Hope you can assist and clarify below for me.

Just like someone to confirm for me a question about land tax liable in nsw.

Example
If homer and Marge own two investment properties jointly totalling \$1,500,000 land value. Is tax payable below calculation one or two below.

Calculation one)
(\$1,500,000 minus \$692,000) multiply by 1.6% = \$12,928

Calculation two)
(1,500,000 multiple by 50% ownership) = \$750,000

(\$750,000 minus \$692,000) multiply by 1.6% = \$928 liable for Marge and Homer.

Note threshold is based on average and and for 2019. Location is Sydney.

The reason I'm asking this question is on the revenue nsw website it has the following note.
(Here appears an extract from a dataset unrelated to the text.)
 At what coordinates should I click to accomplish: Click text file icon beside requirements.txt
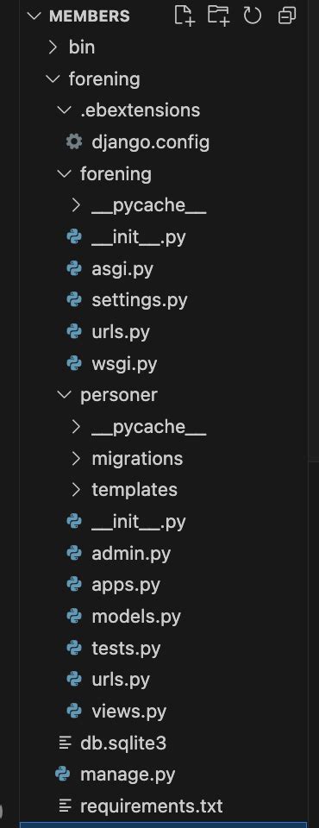[x=65, y=806]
Since the properties are joint owned I'm not sure why I have not received two separate individual tax assessment as mentioned on their website.

Assessment

"You are assessed based on the total land value of all your interests in land, whether you own them as an individual or as a joint owner.

For example, if you have a 50% interest in jointly owned land, your individual tax assessment will include 50% of that land plus 100% of any land you own individually.

You will receive separate assessment notices for any jointly owned land."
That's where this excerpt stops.